§ **INSTRUCTION**
Please copy the rows below word for word, starting at the first row and ending with the line that contains "center [1381, 831].", including that line.

§ **Target position rows**
- - -

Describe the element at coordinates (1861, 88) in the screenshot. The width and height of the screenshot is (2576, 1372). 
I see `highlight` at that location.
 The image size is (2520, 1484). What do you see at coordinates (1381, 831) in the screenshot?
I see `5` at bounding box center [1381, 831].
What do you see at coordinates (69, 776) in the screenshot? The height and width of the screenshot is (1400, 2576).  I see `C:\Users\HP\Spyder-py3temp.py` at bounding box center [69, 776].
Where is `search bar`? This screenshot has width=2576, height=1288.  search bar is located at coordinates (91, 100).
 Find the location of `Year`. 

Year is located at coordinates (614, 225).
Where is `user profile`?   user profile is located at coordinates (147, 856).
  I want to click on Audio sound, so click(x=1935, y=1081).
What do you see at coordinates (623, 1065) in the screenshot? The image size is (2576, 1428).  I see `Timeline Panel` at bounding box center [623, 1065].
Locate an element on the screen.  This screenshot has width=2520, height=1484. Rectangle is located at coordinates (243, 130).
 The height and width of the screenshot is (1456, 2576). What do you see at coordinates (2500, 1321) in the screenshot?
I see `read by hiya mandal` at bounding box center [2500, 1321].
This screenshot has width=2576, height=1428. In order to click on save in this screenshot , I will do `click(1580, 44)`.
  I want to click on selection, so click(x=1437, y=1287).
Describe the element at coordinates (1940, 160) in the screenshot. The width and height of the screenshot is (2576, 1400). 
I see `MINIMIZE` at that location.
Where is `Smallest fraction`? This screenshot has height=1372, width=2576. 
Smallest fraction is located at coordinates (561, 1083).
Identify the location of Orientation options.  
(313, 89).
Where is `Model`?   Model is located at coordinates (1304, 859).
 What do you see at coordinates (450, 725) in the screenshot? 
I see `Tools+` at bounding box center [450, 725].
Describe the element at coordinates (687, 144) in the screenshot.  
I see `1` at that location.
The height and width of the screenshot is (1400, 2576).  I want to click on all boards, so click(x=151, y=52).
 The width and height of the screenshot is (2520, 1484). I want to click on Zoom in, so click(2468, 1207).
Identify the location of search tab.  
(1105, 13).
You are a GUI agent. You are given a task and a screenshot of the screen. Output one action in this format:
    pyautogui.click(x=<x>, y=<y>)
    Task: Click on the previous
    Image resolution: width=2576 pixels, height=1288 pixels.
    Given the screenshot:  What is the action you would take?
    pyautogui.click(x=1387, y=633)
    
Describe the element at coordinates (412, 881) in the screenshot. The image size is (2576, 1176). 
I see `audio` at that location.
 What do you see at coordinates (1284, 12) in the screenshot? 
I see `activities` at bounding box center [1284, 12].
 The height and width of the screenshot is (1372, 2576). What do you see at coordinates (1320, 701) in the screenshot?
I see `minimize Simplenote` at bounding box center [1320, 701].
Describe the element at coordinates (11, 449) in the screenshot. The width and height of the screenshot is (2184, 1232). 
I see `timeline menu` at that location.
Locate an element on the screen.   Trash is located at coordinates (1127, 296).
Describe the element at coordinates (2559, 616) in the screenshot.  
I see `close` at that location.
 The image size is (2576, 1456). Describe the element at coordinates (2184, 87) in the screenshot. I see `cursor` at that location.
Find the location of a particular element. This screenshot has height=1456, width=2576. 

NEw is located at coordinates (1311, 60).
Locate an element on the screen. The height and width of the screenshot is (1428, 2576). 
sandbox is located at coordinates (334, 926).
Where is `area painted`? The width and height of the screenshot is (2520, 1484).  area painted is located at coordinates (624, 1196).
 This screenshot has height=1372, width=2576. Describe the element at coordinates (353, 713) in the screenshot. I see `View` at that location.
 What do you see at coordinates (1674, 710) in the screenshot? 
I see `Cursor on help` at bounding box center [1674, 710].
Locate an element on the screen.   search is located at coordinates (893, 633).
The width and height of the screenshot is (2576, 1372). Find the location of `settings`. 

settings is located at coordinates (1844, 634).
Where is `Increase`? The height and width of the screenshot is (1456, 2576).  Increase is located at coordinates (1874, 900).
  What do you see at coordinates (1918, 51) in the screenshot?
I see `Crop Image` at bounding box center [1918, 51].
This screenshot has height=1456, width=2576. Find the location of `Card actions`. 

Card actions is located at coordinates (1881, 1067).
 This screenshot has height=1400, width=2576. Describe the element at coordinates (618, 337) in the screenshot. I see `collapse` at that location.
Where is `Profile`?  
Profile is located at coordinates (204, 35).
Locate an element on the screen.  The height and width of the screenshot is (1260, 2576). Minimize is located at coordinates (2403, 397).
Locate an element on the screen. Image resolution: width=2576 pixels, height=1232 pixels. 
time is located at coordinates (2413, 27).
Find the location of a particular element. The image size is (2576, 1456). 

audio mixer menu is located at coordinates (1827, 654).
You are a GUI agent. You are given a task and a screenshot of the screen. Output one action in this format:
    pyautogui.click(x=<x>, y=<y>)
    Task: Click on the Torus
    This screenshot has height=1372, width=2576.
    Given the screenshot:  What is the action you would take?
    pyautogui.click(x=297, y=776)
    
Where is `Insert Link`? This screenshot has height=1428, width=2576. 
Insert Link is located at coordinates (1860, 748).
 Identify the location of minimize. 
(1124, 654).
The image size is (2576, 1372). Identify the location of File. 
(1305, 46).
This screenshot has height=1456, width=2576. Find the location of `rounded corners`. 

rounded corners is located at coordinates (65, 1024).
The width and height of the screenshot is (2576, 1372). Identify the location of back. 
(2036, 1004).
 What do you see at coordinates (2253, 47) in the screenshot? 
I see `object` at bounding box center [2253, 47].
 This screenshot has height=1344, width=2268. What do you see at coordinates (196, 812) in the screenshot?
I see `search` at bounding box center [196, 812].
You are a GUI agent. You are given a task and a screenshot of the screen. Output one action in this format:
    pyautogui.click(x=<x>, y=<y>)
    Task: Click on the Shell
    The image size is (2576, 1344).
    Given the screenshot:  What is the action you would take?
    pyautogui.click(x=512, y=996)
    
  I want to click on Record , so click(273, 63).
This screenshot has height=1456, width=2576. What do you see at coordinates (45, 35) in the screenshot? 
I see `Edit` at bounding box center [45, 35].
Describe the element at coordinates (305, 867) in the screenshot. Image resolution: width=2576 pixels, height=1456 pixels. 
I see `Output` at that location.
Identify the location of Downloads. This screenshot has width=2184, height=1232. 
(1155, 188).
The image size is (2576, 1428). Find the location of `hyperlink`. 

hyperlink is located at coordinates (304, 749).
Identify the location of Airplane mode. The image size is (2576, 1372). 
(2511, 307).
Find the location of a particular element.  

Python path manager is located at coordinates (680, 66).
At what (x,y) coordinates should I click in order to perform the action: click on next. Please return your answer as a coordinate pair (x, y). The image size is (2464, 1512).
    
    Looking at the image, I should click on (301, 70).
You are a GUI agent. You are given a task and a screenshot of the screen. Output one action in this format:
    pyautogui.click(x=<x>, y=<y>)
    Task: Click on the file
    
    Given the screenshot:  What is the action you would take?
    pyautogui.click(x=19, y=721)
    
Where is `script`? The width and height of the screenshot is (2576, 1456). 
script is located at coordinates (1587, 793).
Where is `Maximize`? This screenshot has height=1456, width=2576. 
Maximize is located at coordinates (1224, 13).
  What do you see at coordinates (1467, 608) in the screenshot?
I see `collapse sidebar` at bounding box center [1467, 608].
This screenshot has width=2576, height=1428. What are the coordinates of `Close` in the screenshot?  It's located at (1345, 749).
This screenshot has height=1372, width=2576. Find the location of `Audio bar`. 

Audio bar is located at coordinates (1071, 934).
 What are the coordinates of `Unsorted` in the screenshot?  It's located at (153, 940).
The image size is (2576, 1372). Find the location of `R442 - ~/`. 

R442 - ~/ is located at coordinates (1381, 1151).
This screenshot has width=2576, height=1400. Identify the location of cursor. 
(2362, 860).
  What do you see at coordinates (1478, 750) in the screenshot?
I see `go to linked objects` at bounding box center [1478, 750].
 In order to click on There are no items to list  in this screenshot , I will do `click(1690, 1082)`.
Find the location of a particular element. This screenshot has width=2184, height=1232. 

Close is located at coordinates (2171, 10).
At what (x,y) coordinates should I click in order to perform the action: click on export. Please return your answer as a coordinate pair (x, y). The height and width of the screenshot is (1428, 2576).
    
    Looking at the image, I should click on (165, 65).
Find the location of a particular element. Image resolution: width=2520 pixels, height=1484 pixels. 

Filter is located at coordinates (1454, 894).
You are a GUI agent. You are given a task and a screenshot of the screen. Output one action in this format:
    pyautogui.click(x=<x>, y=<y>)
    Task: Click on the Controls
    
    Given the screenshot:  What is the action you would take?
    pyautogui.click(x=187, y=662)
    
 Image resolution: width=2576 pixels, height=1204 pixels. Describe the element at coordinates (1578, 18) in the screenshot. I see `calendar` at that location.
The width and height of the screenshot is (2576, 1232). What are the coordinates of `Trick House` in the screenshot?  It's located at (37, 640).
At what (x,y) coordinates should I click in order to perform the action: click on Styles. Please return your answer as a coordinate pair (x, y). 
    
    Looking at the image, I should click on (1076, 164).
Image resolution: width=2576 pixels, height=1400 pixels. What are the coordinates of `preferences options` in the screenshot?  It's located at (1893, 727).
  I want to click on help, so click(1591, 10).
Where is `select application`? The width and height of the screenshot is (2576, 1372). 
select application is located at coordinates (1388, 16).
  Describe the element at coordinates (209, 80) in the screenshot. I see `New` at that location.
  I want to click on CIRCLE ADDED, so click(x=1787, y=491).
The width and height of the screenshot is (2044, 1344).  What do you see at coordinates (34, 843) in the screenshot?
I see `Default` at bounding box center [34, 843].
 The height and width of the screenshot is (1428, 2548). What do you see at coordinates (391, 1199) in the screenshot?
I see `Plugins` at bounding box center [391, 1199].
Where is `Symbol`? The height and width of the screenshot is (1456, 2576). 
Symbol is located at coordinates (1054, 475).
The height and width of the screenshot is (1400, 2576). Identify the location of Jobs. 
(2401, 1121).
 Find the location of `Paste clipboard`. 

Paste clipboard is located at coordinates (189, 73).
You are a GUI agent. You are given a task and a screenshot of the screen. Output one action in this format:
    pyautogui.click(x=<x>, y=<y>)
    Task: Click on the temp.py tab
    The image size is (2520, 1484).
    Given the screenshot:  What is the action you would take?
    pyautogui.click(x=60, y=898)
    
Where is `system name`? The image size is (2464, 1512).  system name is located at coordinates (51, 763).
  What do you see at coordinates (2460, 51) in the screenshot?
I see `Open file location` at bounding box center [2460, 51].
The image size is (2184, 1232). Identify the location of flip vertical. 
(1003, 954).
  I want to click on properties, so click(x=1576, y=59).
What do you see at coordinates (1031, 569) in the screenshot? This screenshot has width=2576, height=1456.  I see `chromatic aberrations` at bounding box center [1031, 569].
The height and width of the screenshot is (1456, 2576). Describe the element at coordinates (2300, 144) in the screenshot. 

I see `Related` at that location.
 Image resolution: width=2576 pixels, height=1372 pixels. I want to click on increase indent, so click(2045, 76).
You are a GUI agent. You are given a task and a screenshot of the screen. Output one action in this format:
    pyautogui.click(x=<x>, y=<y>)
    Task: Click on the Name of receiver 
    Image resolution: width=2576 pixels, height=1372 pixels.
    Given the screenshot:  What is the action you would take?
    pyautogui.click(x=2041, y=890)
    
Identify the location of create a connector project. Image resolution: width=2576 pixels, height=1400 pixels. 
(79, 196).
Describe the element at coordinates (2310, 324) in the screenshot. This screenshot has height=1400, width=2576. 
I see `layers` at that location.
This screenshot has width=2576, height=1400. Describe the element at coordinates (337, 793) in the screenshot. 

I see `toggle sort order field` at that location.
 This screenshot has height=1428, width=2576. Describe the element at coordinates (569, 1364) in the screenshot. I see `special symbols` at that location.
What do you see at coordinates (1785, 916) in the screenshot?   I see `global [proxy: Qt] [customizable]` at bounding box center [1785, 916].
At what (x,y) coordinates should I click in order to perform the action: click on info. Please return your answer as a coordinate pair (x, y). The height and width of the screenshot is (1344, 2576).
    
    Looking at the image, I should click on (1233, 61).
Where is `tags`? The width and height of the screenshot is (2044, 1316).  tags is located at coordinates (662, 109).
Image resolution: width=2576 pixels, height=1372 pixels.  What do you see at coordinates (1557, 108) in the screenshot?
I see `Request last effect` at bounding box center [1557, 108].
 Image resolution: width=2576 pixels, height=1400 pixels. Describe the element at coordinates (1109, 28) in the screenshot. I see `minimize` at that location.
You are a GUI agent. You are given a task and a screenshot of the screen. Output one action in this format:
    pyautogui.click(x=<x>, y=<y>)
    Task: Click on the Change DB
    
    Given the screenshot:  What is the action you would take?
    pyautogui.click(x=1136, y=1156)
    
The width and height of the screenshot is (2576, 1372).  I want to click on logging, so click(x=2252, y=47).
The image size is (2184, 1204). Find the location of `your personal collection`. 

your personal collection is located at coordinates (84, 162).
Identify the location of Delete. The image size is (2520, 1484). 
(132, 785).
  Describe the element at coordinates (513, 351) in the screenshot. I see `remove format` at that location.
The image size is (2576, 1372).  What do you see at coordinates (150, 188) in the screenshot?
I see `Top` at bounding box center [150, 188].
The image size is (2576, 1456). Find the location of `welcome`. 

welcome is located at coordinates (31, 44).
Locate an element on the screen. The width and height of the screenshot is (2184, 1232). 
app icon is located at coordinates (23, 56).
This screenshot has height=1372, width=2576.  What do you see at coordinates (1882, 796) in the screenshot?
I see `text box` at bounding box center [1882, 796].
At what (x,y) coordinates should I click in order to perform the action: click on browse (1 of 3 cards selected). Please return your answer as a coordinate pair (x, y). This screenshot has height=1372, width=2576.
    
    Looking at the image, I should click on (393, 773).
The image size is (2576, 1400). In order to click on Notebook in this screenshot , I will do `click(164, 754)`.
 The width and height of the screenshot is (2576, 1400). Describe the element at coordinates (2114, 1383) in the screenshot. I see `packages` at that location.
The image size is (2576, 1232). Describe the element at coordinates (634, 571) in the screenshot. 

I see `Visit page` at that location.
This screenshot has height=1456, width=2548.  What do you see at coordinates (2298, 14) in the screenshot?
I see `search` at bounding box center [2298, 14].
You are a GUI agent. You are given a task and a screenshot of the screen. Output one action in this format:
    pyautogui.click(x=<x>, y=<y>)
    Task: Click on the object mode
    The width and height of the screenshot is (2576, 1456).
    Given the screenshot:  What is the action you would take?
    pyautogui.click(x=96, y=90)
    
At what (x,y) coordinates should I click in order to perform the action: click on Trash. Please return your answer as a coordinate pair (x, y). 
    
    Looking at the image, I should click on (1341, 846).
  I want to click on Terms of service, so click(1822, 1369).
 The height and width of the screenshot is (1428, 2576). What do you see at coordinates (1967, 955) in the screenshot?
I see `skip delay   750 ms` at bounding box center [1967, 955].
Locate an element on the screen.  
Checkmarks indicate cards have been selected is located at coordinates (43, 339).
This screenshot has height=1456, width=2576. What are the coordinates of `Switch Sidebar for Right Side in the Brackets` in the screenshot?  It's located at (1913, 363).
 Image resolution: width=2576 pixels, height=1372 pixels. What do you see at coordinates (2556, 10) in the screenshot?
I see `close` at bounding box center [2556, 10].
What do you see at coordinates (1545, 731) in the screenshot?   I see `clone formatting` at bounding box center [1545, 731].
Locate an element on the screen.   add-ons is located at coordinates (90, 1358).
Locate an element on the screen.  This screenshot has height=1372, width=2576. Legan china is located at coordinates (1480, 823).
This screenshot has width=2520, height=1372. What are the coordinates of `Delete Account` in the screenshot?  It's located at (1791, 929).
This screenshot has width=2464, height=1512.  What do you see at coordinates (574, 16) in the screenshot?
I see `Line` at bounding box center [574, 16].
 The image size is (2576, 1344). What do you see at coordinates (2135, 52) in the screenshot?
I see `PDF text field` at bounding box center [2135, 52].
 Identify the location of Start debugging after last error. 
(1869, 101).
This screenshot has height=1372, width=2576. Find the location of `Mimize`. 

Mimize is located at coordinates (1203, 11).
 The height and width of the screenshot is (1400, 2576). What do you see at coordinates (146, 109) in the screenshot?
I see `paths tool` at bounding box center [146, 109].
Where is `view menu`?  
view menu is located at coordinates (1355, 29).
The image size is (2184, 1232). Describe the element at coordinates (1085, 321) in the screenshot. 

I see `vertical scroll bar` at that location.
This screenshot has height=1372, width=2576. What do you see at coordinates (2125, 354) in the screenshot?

- - -

§ **ANSWER TO THIS EXERCISE**
Describe the element at coordinates (1861, 88) in the screenshot. The width and height of the screenshot is (2576, 1372). 
I see `highlight` at that location.
 The image size is (2520, 1484). What do you see at coordinates (1381, 831) in the screenshot?
I see `5` at bounding box center [1381, 831].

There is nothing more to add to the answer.